I don’t know, because we see deals in the pre-clinical stage happening regularly. It’s difficult to understand, but we learned that these types of projects are very risky for us, so we are now looking for projects closer to or already in the market, as we need more investors, and to be able to raise capital easily. We need to make successful exits, and this is increasingly unlikely the earlier we take on projects, which means that in the future, we Are investing in more mature projects.We are now working on exiting three companies in the first fund, which should be completed next year,

One of our biggest challenges now is finding exits for our companies before they hit cashflow problems – we need to walk that fine line between staying in the company long enough to negotiate a good exit, and exiting before the company reaches the end of its runway, leading to an urgent need to make a deal.

What would you say to the Spanish biotech sector about what their expectations should be for finding venture capital in the years to come?

If the economy improves, and investors start to feel that things are getting better, they will be more prone to invest, either in companies directly, or in venture capital. So I tend to be optimistic. But the economic situation in Europe and Spain today is precarious, so it is difficult to say. But in the mid-term, I am optimistic. But the problem for small companies, who need to keep moving despite these uncertainties, is the worry of running out of cash before things pick up: even if the technology is good and everything is going well, one year is critical. If the economy as a whole changes, everything changes.

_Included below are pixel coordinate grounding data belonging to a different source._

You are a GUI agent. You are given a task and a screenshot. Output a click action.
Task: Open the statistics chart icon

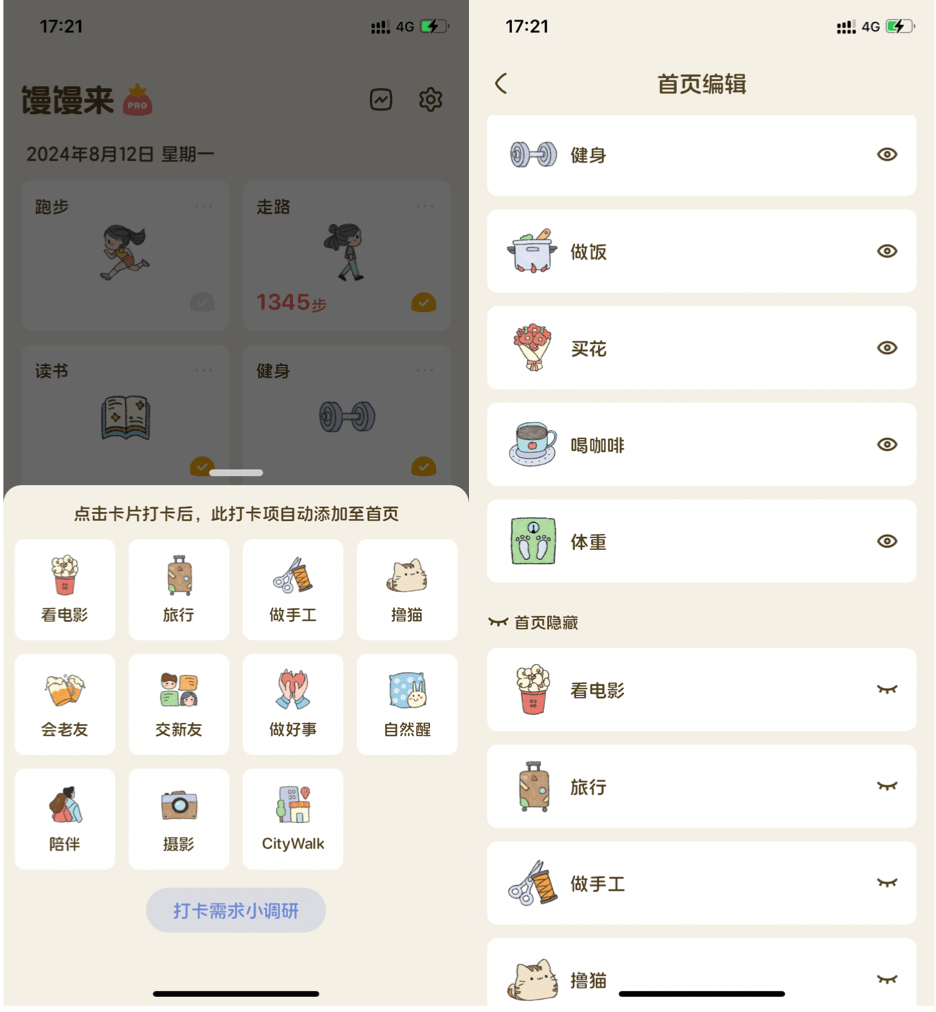pos(381,99)
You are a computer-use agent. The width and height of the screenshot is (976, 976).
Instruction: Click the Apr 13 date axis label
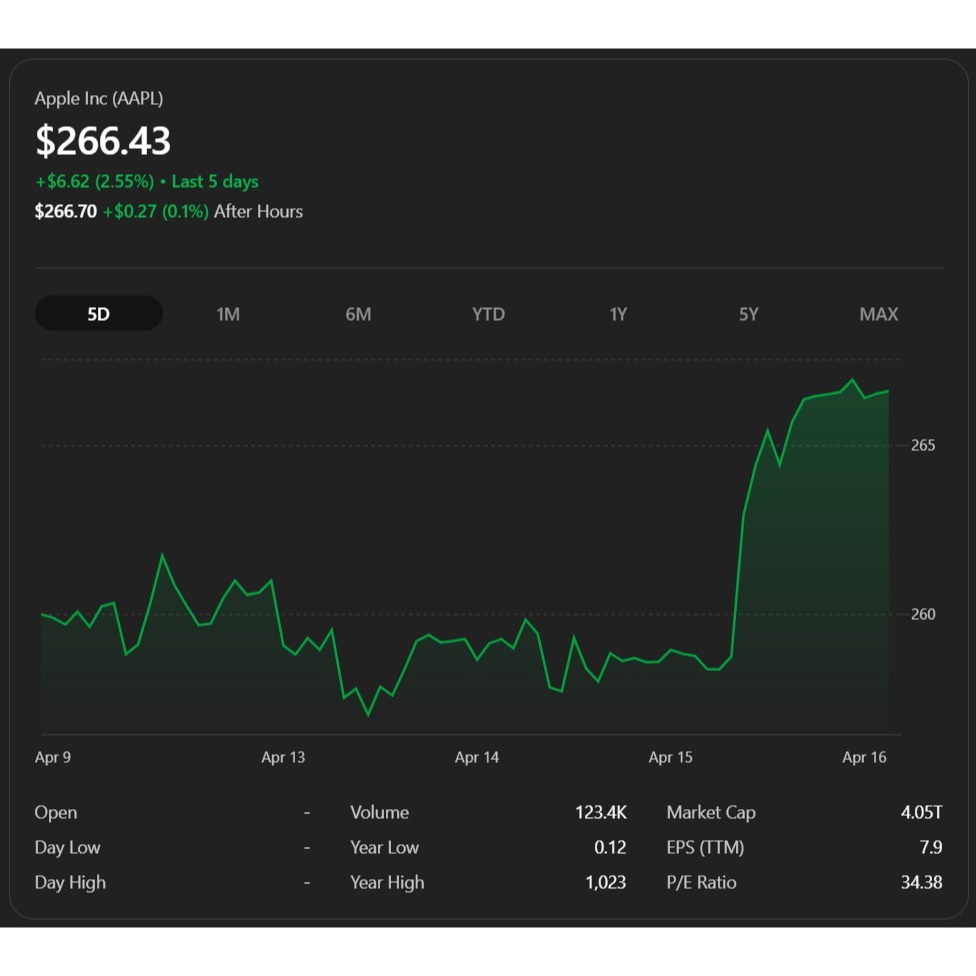[x=283, y=757]
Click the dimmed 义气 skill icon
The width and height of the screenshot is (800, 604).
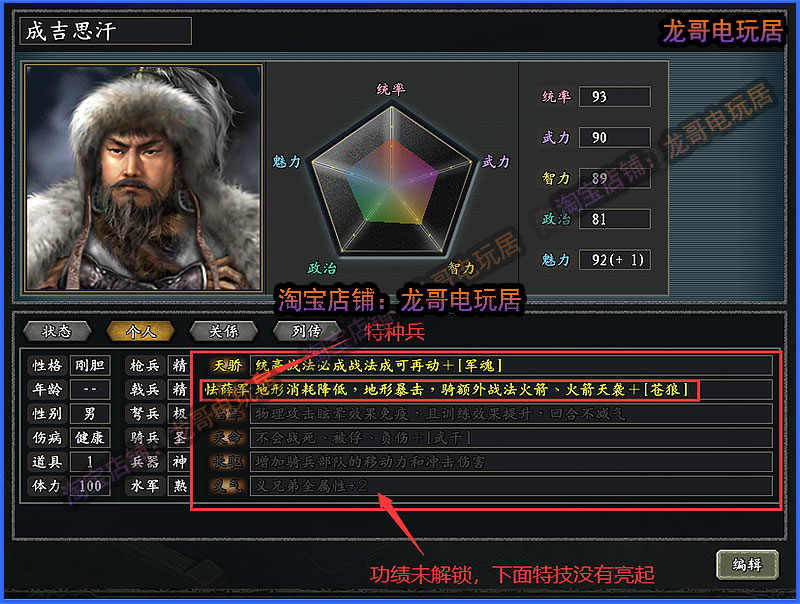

What needs to happen in the Spanish biotech sector before international investment picks up?

That would be directly related to the situation in Spain: if the industry here is able to produce a success story or two, it would go a long way to boosting international attention. Internationally, Spain today is known as a cheap country in the European context: if we could pair that perception with the knowledge that good products are being made here, I am sure international investment would improve.

However, it is a bit of a chicken and egg scenario, not just with international investment but investment in general: success breeds success, but we need the support in order to get there in the first place. That initial success would breed domestic interest in the sector, and eventually, international investment.